I wasn't sure if that would matter to you.

But, you still didn't list any "good" media sources.

Posted by jondaley on December 29, 2009, 9:35 pm

My comment with some suggested news sources got caught up in the spam filter, I assume because I included hyperlinks.

Posted by Chip on December 29, 2009, 9:52 pm

Regarding the competitive disadvantage of American companies: The most important thing to remember when comparing the US to other countries is that we spent about twice as much on health care as any other place (there are some industrialized countries that do spend a bit more than 50% of what we do, but even more industrialized countries that spend less than 50% of what we do) Since we funnel the vast majority fo that non-Medicare and non-Medicaid spending through employers, it does impact them.

The biggest competitive disadvantage, as I understand it, is to companies who are still paying the health insurance costs to large numbers of retired employees. Back in the day, neither the company nor the union who negotiated these contracts (remember that the employees were giving up salary in exchange for these benefits) had any idea that health inflation would be as crazy as it has been for the last couple of decades.

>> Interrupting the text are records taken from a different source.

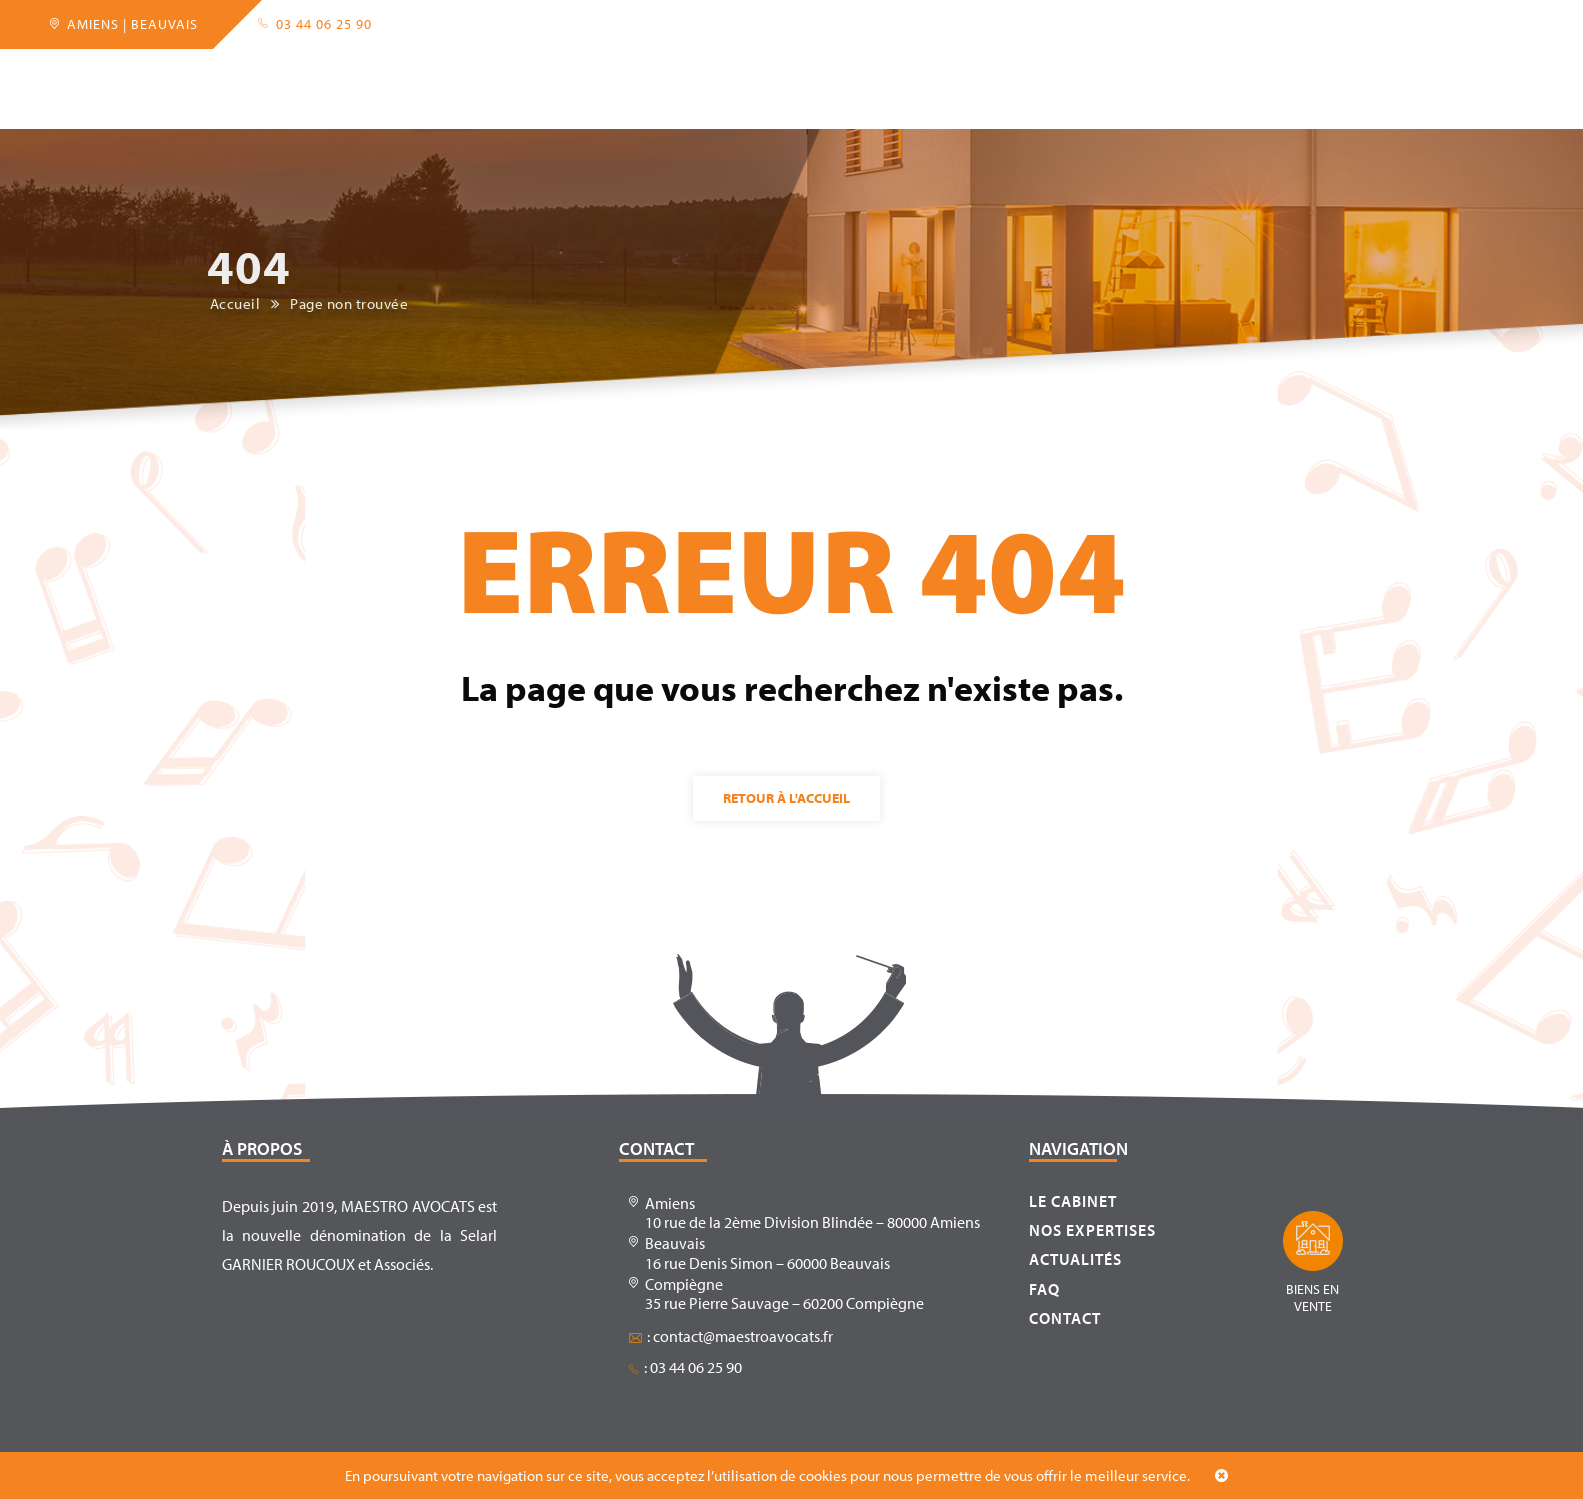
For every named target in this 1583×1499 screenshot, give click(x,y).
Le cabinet (327, 74)
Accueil (213, 74)
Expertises (453, 74)
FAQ (1077, 74)
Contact (1167, 74)
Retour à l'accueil (786, 798)
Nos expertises (1092, 1230)
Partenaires (587, 74)
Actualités (977, 74)
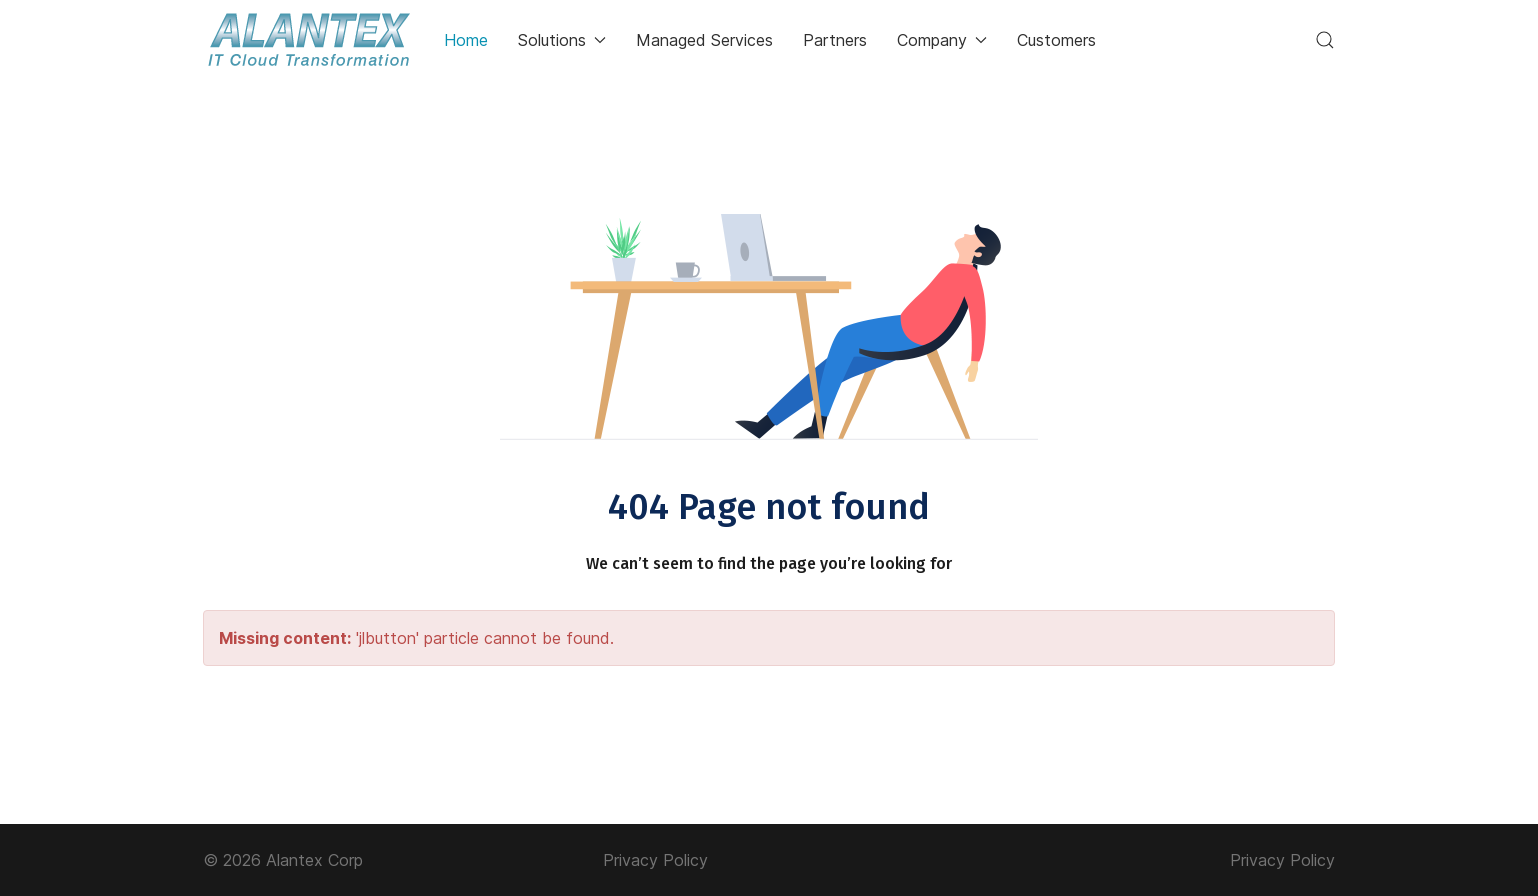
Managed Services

Posted by Chip on December 29, 2009, 9:53 pm

Yes, thank you. I've marked your comment as non-spam.

And yes, it makes sense about the pensions and health care for retired folks. I guess eventually all of that will go away, though I hear there are some companies (and of course the government) who still offer pensions and health care for the rest of one's life. Seems kind of excessive to me, but I guess that is because I am growing up now, rather than fifty years ago.

Posted by jondaley on December 29, 2009, 10:15 pm

Hmm. I've started reading some of the links you sent, and the first link talks about how the mandatory insurance is too expensive. I guess I assumed you would link to someone who thought the bill was a good idea.

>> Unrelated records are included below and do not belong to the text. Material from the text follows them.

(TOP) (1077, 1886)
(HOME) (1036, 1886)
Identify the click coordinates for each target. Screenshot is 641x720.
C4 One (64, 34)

I disagree with many of the assumptions about income, though I suppose some of the ones I disagree with are how people do live their lives today. For us, we have lower expenses in almost every category that they list. And significantly lower in most of the categories.

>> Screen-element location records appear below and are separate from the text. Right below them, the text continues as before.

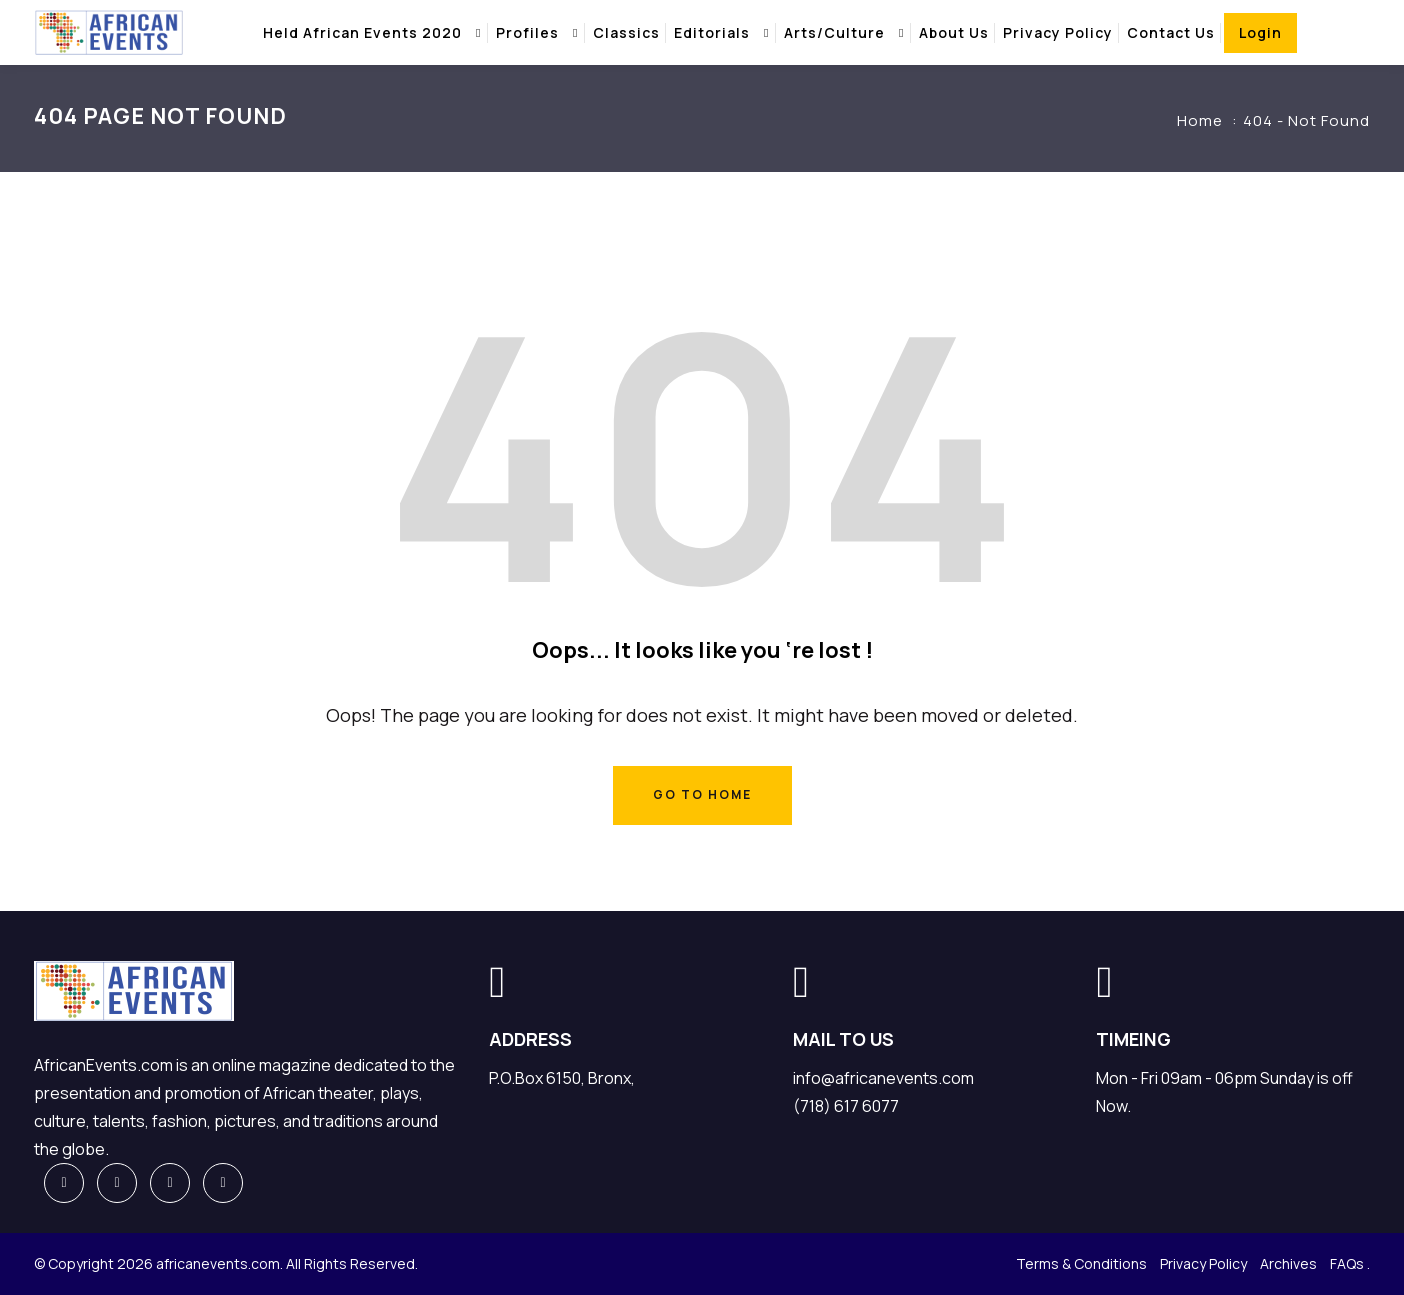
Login (1260, 32)
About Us (954, 32)
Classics (626, 32)
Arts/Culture (834, 32)
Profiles (527, 32)
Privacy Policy (1058, 32)
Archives (1288, 1263)
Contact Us (1171, 32)
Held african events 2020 (362, 32)
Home (1200, 120)
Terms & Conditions (1081, 1263)
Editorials (712, 32)
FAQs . (1350, 1263)
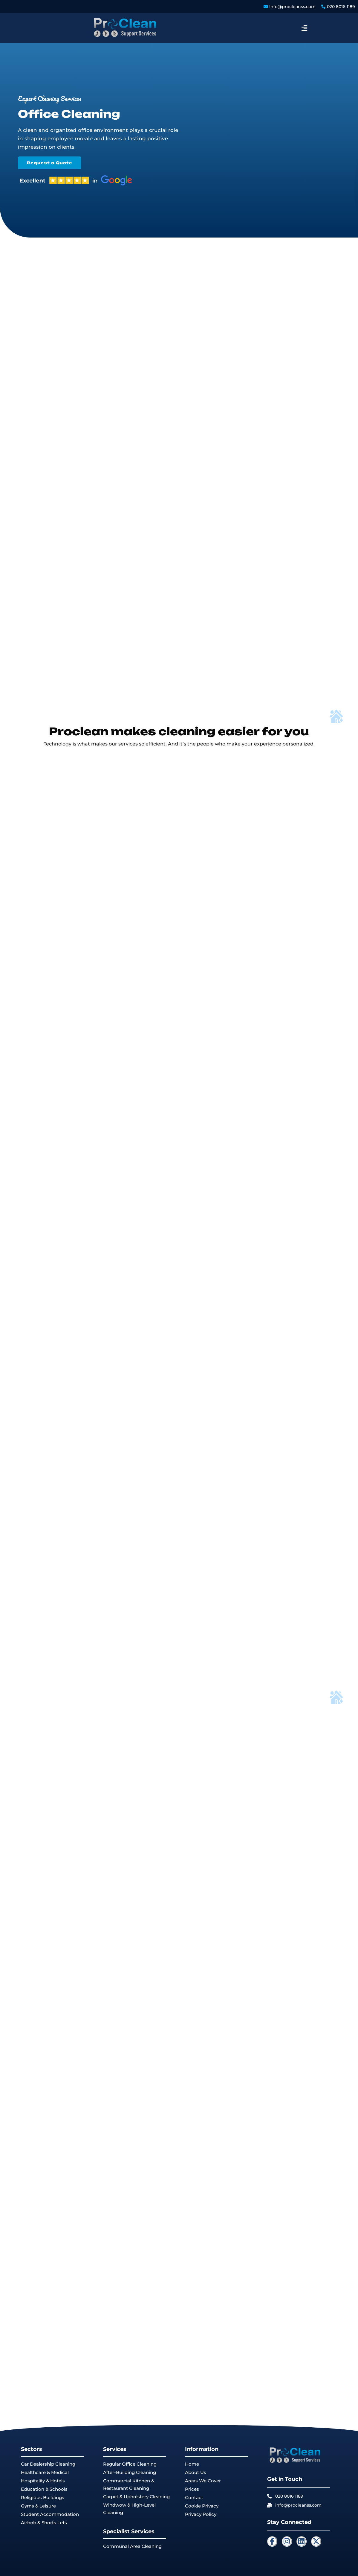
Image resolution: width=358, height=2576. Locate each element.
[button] (304, 28)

Posted by jondaley on December 29, 2009, 10:30 pm

I've added the three links to my RSS reader, so we'll see how it goes. I guess I am confused by the logic of the Jonathan Cohn (who linked to the article I posted above) when he says: (my paraphrase) yes, it will cost too much for certain folks, but I can still celebrate that the bills have been passed.

One of the commenters quoted the statistic again about the average family spending $11,000/year on health care. It'd be interesting to see a graph of the populations costs - ie. is the average $11,000, because there are a handful that spend millions, or is it really a good number, ie. that lots of people spend $11,000 on their healthcare.

I thought the comments about this bill taking the money from the young and healthy and giving it to the old and sick were good. I just wish it was said more straightforwardly, e.g. just call it wealth redistribution or whatever, and not pretend that it will be better for everyone. The thing that is odd to me is that lots of people say it will be a tax on the rich, and those who are currently buying "fancier" health plans, but I don't think anyone disagrees that I'll be spending more on health insurance, I think even counting the subsidies since I'm "poor". So, if the plan costs more for the rich, and costs more for the lower middle class, or whatever one would call me, and the firedoglake writer says it will cost more for people in the 60K range, it seems like we are running out of categories of people for whom it won't cost more.

Posted by jondaley on December 29, 2009, 11:08 pm

You asked for the Swiss perspective and I'm afraid this is all you'll get. We don't get the same news you do, so we had no context for Jon's post and it made no sense to us therefore we won't comment because we think it will take too much time to figure out. Sorry we can't be more helpful.